--- LISTED ENTRIES ---

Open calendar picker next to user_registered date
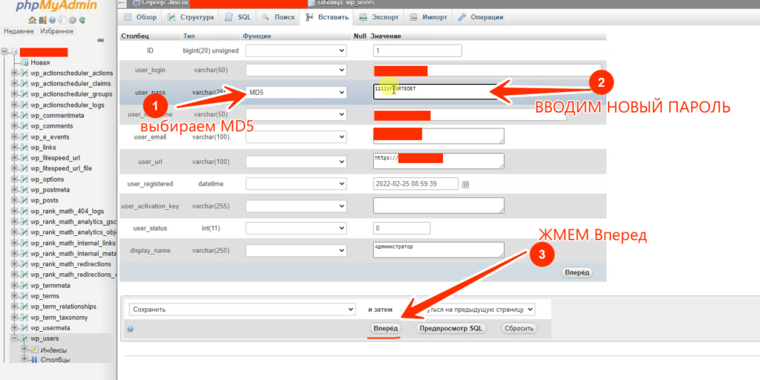 point(466,184)
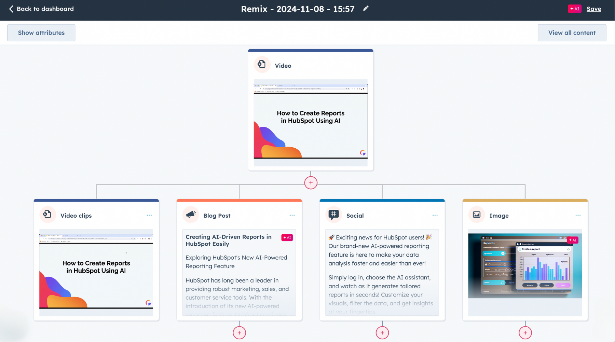Viewport: 615px width, 342px height.
Task: Click the plus button under the Social card
Action: (x=382, y=332)
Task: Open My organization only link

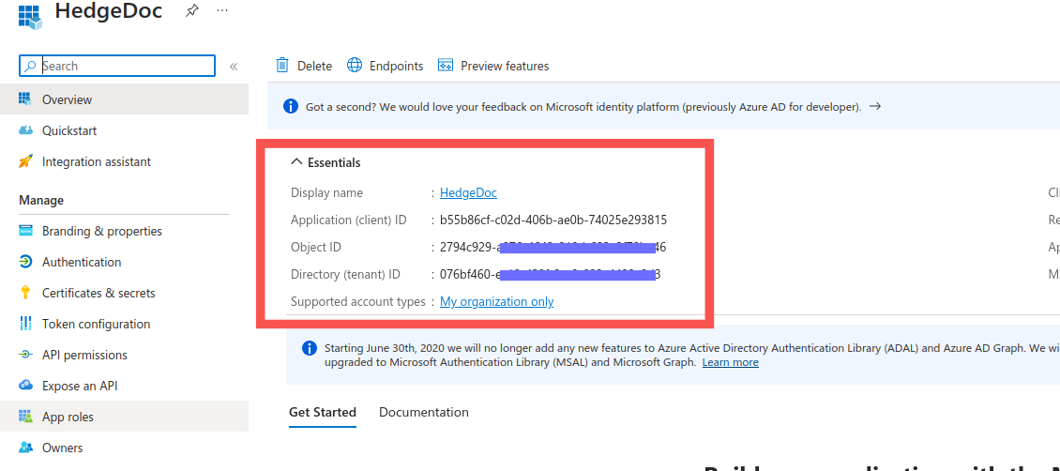Action: [496, 301]
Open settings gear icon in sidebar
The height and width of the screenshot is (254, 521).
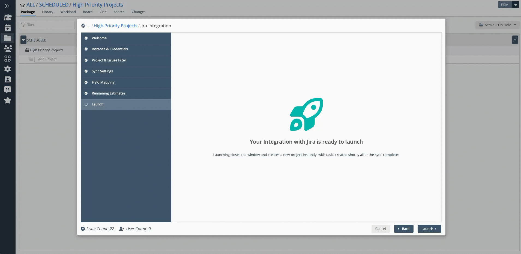8,69
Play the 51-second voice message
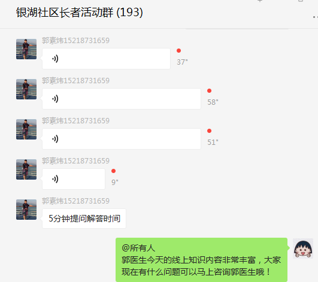318x282 pixels. click(122, 139)
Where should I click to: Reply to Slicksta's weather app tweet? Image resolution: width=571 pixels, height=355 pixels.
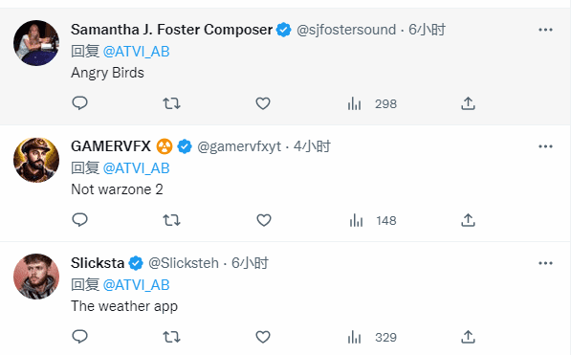(79, 337)
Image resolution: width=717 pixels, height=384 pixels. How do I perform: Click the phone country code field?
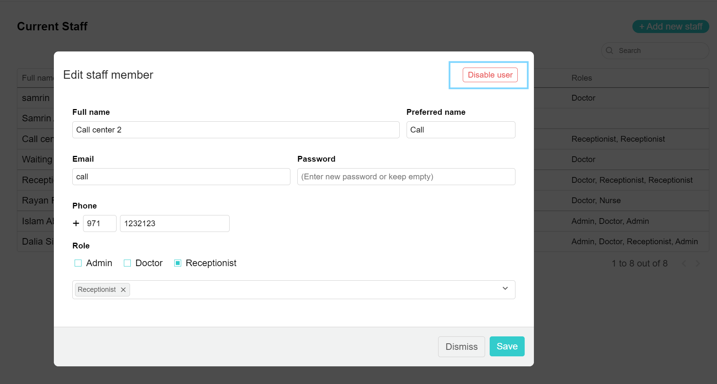tap(100, 223)
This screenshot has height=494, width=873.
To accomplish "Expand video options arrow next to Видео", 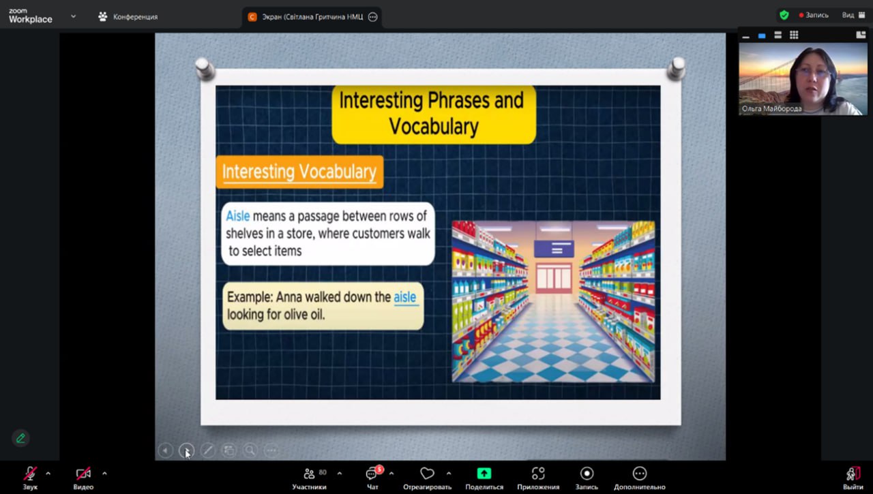I will (104, 473).
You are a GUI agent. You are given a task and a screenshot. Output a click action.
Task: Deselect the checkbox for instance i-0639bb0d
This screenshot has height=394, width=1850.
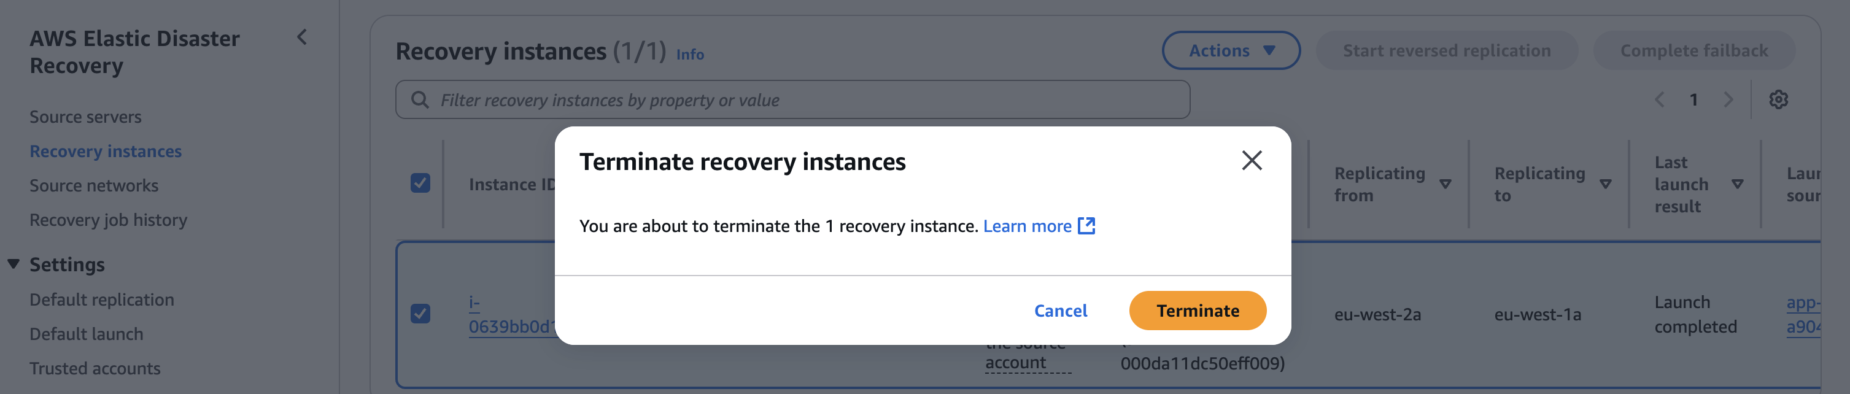pyautogui.click(x=421, y=314)
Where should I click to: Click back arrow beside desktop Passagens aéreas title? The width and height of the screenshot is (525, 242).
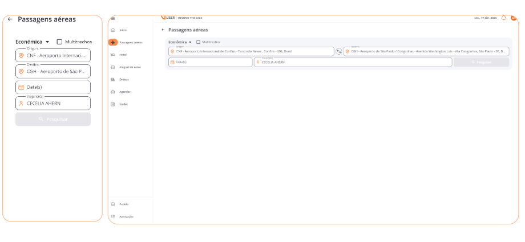coord(163,30)

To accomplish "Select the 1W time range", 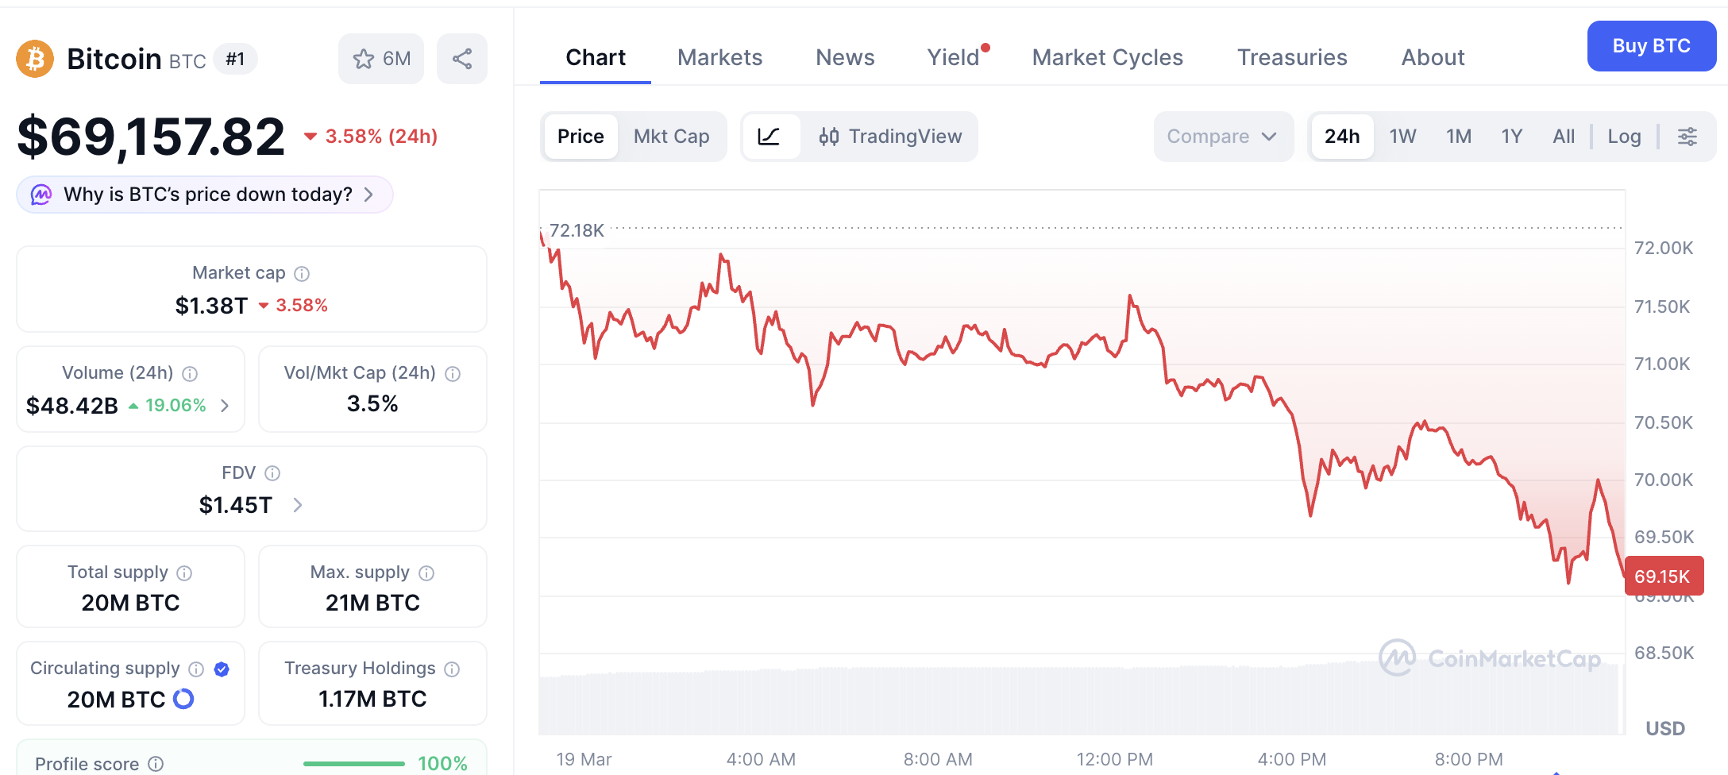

---

EXERCISE DETAILS. Nothing except the lines from the one containing "The height and" through the one containing "This screenshot has height=494, width=873." should appear in the answer, exactly as above and without pictures.

RESPONSE FOR THIS EXERCISE.
The height and width of the screenshot is (254, 521).
8,69
Play the 51-second voice message
318x282 pixels. click(122, 139)
Where should I click to: Reply to Slicksta's weather app tweet? Image resolution: width=571 pixels, height=355 pixels.
(79, 337)
Image resolution: width=717 pixels, height=384 pixels. How do I perform: Click the phone country code field?
tap(100, 223)
This screenshot has height=494, width=873.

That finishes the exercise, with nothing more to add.